Algumas coisas não eram permitidas há algum tempo atrás, nas Igrejas. A dança era um “pecado terrível”, não sei em que ensinamento bíblico era baseado tal comportamento. As meninas se sentiam frustradas e algumas vezes até passava em suas mentes a vontade de ir para o mundo para poder aprender a dançar. Sonhavam em ser bailarinas, mas para isso precisariam deixar a “fé”. Como a vida era assim mesmo, passavam o tempo construindo sua própria flauta com talinhos de mamona ou transformando as panelas velhas da mãe em tambores, que eram tocados por meninos, os líderes, que deveriam ser acompanhados pelas marchas dos outros nas brincadeiras. Os instrumentos eram selecionados e o violão nunca era usado nas Igrejas, pois comumente eram instrumentos usados por duplas sertanejas. As primeiras vezes que se tocou violão na Igreja, o impacto foi enorme e todos admirados e até emocionados suspiravam e exclamavam no lugar de glória ou aleluia um, “viola boa!”.
 
A arte traz contribuição na formação da personalidade, habilidades teatrais com suas qualidades que o mundo do espetáculo requer, enriquecendo a mente da criança, do jovem e até do adulto. As pessoas que vão ao teatro e que gostam de ler são as que conhecem os clássicos e que têm mente aberta para experimentar a liberdade que a arte oferece.
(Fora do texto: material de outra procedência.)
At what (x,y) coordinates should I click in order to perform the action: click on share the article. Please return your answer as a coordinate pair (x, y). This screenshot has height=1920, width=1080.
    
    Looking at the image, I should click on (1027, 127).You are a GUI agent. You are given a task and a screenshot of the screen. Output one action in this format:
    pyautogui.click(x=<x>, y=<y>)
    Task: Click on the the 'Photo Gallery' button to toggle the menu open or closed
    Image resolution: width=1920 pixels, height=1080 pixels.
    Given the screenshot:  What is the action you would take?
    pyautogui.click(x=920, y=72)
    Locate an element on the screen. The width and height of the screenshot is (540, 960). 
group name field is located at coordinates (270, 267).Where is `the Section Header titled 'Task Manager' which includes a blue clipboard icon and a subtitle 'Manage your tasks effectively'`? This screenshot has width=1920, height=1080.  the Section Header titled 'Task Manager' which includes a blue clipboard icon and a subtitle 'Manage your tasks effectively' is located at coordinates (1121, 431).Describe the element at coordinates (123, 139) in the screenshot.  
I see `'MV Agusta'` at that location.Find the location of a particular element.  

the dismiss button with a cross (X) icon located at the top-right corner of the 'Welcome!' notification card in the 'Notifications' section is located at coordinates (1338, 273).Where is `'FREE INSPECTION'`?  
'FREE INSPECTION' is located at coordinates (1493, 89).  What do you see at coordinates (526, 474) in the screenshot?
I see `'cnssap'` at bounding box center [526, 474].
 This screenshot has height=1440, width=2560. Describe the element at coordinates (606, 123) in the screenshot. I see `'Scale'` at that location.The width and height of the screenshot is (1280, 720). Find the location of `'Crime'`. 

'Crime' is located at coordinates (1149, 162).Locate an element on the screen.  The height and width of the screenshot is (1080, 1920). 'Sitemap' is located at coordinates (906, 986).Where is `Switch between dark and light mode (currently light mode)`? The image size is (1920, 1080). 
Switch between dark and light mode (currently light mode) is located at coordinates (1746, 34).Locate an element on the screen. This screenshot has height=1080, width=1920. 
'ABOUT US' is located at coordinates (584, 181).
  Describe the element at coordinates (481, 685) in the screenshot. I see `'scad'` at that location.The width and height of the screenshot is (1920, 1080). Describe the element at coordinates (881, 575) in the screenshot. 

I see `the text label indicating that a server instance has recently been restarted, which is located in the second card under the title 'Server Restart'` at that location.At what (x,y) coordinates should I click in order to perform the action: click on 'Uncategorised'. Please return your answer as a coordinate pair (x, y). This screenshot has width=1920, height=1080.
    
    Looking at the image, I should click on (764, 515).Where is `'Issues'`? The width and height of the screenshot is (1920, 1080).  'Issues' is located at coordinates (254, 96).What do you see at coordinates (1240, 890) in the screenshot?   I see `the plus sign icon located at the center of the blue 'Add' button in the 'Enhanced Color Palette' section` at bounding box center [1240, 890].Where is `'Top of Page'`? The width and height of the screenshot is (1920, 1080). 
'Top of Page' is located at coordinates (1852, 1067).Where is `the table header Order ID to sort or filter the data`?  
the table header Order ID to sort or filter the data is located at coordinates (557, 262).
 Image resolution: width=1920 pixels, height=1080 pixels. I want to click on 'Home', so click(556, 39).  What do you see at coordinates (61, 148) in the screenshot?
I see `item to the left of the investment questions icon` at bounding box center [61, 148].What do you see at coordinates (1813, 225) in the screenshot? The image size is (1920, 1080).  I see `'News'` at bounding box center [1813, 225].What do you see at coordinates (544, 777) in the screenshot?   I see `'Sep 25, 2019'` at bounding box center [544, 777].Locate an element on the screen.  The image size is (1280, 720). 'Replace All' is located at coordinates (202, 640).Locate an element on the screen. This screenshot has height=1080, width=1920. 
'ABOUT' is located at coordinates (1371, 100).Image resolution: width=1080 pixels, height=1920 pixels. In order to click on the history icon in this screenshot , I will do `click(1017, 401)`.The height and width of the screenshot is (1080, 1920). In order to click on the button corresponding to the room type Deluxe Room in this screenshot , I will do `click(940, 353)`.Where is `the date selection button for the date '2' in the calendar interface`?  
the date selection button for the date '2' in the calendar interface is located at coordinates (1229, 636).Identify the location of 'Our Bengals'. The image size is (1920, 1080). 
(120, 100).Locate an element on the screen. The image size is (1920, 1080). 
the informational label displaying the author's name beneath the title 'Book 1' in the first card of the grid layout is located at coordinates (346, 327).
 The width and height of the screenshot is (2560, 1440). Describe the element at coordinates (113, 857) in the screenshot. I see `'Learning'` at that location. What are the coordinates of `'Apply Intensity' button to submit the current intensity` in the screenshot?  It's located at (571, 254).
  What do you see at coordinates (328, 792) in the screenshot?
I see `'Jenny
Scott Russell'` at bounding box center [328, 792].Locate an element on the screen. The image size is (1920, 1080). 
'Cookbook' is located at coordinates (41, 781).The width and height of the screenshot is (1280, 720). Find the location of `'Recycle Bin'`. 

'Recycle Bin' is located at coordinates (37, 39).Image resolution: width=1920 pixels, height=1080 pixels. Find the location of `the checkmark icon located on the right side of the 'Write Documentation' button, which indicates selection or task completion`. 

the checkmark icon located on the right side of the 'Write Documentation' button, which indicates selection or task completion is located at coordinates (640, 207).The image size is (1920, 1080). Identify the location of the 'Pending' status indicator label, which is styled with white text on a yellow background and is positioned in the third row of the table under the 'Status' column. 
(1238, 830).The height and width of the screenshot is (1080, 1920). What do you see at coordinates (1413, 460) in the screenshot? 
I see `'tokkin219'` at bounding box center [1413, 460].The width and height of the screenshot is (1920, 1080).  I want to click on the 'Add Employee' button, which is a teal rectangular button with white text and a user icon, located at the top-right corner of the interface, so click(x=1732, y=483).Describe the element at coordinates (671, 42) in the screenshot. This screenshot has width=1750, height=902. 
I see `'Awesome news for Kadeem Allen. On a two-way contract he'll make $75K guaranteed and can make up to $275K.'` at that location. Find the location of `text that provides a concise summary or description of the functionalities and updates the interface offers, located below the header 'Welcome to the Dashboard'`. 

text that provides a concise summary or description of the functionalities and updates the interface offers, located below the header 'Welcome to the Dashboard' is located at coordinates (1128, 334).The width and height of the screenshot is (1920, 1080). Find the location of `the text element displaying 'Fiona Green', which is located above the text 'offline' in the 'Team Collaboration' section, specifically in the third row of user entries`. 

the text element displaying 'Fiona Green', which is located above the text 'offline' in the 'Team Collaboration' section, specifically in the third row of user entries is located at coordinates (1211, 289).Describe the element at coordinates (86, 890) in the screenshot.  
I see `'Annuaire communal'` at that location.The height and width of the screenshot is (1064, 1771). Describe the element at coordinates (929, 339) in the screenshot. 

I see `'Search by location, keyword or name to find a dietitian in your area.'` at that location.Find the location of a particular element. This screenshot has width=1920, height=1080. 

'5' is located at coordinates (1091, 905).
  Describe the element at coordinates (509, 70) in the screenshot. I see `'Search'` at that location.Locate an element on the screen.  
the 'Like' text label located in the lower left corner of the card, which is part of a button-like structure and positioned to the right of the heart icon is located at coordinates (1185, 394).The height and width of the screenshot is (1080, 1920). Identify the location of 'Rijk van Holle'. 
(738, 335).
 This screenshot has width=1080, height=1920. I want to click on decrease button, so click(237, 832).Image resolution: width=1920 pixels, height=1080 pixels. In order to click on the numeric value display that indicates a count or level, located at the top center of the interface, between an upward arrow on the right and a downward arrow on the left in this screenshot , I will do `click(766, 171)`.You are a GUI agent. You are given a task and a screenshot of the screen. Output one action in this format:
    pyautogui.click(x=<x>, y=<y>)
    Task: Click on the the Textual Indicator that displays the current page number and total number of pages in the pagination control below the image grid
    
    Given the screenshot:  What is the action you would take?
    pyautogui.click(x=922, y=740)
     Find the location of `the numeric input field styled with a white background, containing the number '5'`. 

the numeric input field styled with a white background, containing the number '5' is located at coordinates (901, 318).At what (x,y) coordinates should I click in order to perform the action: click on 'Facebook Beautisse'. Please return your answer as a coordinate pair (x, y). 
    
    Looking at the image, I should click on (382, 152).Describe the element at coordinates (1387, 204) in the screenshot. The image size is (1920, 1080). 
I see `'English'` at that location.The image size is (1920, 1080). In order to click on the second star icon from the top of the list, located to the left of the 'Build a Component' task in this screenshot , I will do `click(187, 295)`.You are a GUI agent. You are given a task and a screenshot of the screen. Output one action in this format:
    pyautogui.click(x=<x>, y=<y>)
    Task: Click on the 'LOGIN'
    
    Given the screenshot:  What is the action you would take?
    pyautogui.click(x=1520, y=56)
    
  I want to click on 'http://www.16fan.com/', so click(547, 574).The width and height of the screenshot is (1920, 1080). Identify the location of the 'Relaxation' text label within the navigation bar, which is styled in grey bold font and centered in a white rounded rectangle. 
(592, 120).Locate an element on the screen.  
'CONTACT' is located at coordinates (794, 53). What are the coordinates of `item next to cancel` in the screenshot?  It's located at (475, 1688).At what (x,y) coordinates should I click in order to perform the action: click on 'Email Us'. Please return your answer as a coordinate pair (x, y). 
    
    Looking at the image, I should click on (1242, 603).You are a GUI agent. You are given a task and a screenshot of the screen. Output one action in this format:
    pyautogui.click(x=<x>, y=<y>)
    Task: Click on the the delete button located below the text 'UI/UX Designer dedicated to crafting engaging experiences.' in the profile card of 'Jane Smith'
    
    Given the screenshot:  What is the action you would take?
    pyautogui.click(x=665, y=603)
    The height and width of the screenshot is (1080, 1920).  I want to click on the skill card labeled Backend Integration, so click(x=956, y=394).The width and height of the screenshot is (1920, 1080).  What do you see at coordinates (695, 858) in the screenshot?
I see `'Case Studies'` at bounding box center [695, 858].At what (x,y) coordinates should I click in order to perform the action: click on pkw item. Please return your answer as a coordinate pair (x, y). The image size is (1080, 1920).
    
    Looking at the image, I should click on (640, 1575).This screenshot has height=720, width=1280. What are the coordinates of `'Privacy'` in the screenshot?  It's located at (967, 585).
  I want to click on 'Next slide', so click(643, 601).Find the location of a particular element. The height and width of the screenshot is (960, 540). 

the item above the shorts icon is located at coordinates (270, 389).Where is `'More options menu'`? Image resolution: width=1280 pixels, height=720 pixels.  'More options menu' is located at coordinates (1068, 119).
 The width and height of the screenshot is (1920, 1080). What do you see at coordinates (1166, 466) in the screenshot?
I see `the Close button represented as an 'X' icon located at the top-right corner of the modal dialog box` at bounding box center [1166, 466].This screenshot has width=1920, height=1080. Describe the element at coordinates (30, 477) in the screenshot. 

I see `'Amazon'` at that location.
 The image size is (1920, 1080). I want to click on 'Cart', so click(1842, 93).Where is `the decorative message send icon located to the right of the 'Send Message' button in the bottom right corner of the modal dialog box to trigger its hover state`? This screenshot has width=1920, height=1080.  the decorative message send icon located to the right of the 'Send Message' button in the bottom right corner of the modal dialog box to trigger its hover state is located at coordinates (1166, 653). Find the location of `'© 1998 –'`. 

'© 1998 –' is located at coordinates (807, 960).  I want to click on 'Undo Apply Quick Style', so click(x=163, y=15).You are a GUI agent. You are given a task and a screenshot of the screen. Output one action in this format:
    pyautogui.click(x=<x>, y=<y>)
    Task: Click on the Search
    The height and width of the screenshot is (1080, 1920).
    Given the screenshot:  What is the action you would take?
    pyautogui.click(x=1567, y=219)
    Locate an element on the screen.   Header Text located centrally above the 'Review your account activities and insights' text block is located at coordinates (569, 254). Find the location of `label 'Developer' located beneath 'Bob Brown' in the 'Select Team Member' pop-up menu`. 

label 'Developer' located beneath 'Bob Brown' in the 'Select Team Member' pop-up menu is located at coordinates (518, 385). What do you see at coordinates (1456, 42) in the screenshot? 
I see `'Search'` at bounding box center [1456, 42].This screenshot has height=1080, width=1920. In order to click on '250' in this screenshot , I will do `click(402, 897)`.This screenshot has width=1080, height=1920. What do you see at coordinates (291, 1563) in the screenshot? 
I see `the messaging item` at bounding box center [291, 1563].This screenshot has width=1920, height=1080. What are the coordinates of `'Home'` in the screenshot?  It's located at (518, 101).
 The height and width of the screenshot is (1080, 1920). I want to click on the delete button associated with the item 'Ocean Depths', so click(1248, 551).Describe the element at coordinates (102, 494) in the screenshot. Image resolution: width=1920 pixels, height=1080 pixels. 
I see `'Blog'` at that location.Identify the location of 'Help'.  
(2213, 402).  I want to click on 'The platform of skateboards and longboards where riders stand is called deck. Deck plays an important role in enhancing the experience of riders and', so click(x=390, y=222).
Estas têm probabilidade de triunfar na vida dos negócios e na posição de liderança. Quando vemos uma apresentação de balé, podemos notar que por trás de sua aparência bonita há um método rígido onde se aprende a concentrar-se e traz normas de comportamento.
 
A arte nasceu junto com o homem. Quem nunca ouviu falar de Miriã com o seu tamborim louvando a Deus pela vitória do povo hebreu na travessia do Mar Vermelho? Era muito comum os homens e as mulheres de Deus louvarem com um cântico novo após uma vitória. Moisés, Débora, Davi, e muitos outros tiveram os seus cânticos de vitória registrados nas Escrituras.
 
Devagarinho os espaços têm sido abertos nas Igrejas e esta mudança vem quebrando dogmas humanos. Hoje, meninas como Lia, podem sonhar e expressar a sua arte sem medo de pecar. Um dia se tornarão “Miriãs” ou “Déboras” com suas danças e cânticos de louvor por suas vitórias, fazendo parceria com os meninos que, também como Davi e Moisés, estarão livres em seu poder de expressão diante do Senhor.